John Ford made monumental pictures - clever pun there from your correspondent, you know because Ford so often shot his films in Monument Valley. No? Oh well, a man's got to try.
Ford's alleged Cavalry Trilogy may very well have been regarded as nothing of the sort by this most reluctant of auteurs. He and his frequent star, John Wayne, have both been reconsidered by their critics in the decades since their artistic primes. Quite right too. Wayne, whatever one might make of his unpleasant politics (perhaps best judged from the laughable
The Green Berets), remains a great presence on screen, monumental in fact. As for Ford, he is a major figure - how could one say anything different about the man responsible for both
The Searchers and
The Man Who Shot Liberty Valance.
The three films that comprise the after-designated Cavalry Trilogy were made in 1948, 1949, and 1950 respectively. They share no common characters (though manifestly they share character types) but do all deal with the morality and mores of the U.S. Cavalry. These films are a sympathetic and mildly regretful take on the realities of Manifest Destiny.

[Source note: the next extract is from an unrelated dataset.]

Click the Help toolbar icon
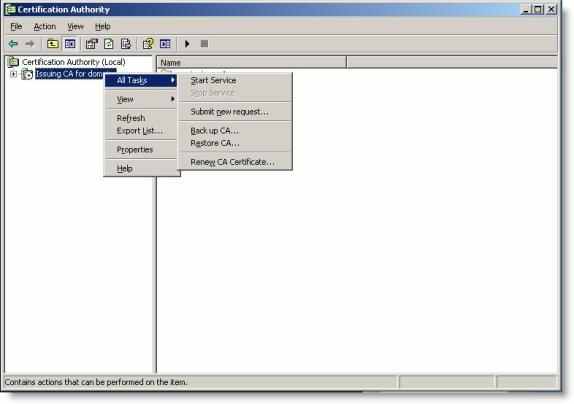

Fort Apache is the first and best of the three movies. For collectors of film trivia there is a rare appearance from the adult Shirley Temple, but more seriously there is a nicely nuanced conflict between Wayne's pragmatic cavalry officer and his martinet commanding officer, played by Henry Fonda. The ending is particularly good and foreshadows the conclusion that Ford would hammer home even more tellingly in
Liberty Valance some fourteen years later. There is also perhaps a veiled condemnation of the flawed heroism of a difficult American icon, George Armstrong Custer, not that Custer is naned and not that Ford would be anything other than subtle when treading such ground. 70/100.

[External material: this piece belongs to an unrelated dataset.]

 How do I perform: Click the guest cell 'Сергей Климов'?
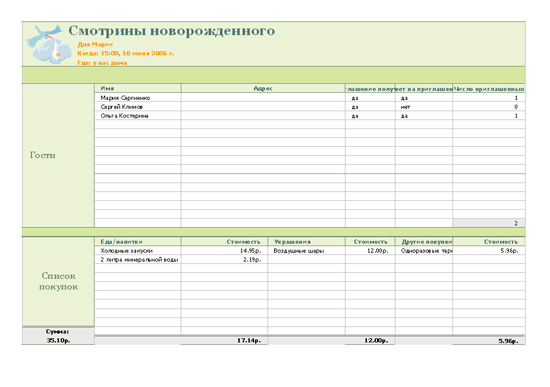(x=138, y=107)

She Wore a Yellow Ribbon is the only clour film of the three. It is shot in fabulous Technicolor and won its sole Oscar for cinematography. Ravishing to look at but rather more sentimental than Fort Apache, it does nevertheless pick-up on the themes of battle-ravaged machismo that Wayne's features were best deployed in tracing. 68/100.
Last of all comes
Rio Grande. Again lighter in tone tha
n Fort Apache, this might be described as a romantic Western with Maureen O'Hara warming-up nicely for her more famous stint alongside Wayne (again under Ford's direction) in 1952's
The Quiet Man. Away from the romance and some comedy the questions of male stubbornness and unpremeditated heroism are never forgotten. 69/100.
That Ford could make three such films in as many years is telling. He may not have recognised himself as auteur but he was unquestionably a master craftsman who wrung every ounce of filmic virtue from his cast and material.